Congress pursues dual paths on contracting oversight
House pushes aggressive strategy while Senate appears ready to take a step back.
Although their goals remain relatively similar, House and Senate lawmakers appear to be following noticeably different paths toward implementing a series of much debated contracting reform bills.
Last week, Rep. Henry Waxman, D-Calif., chairman of the House Oversight and Government Reform Committee, introduced a wide-ranging set of acquisition provisions that covers everything from prohibiting the use of lead systems integrators to providing greater protection for private sector whistleblowers.
The 52-page Clean Contracting Amendment, included as part of the House's fiscal 2009 defense authorization bill, includes provisions that have passed the House but failed to gain traction in the Senate or those that were previously implemented by the Defense Department and would now be expanded governmentwide.
While the House appears to be swinging for the fences, the Senate's version of the defense authorization bill takes a more modest approach to contracting reform.
Peter Levine, general counsel for the Senate Armed Services Committee, said the Defense Department still was adjusting to the multitude of complex acquisition regulation changes that Congress passed in the fiscal 2008 bill.
"We're trying to be less aggressive this year," Levine said on Wednesday at a conference sponsored by the Coalition for Government Procurement, a contractor trade group.
For example, the Senate bill includes a scaled-down, government-only version of a contractor misconduct database that would that track completed criminal, civil or administrative proceedings against federal contractors. Waxman's amendment, however, mirrors a bill that passed the House in April that opens the contractor database to the general public.
Reaching common ground between the two bills could be dicey.
Mark Stephenson, a staffer on the oversight committee, said at the conference that House Democrats have compromised already by limiting the database to only completed proceedings. He declined to comment on any further compromises.

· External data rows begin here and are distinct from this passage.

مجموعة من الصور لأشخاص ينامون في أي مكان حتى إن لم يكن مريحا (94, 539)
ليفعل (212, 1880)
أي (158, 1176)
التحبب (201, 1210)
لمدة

Senate staffers have raised administrative concerns about making sure documents that are not legally available to the public are excluded from the database. But Stephenson suggested that Freedom of Information Act officials at agencies are equipped to handle the process.
The House and Senate also disagree about the need to address sole-source contracting.
Stephenson cited House committee data showing that contracts awarded without full and open competition had risen from $67.5 billion in 2000 to nearly $207 billion in 2006. The Clean Contracting Amendment requires all federal agencies to develop and implement a plan to minimize the use of sole-source contracts.
Senate lawmakers say those figures are grossly overstated.
Levine said statistics from the Office of Federal Procurement Policy and the Pentagon suggest that sole-source contracting has remained relatively stable in recent years. The discrepancy, he said, is that House officials count each task order granted to a single vendor on a multiple award contract, while the government does not.
The House and Senate appear far apart on a handful of legislative tactics, but they generally agree about the source of many contracting-related problems and how to address them.
The two legislative aides concurred on the need to beef up the acquisition workforce development fund, provide greater oversight of interagency contracts and to address personal and organizational conflicts of interest that arise when contractors work side-by-side with federal employees.
"On virtually every subject, we share the same objective," Levine said.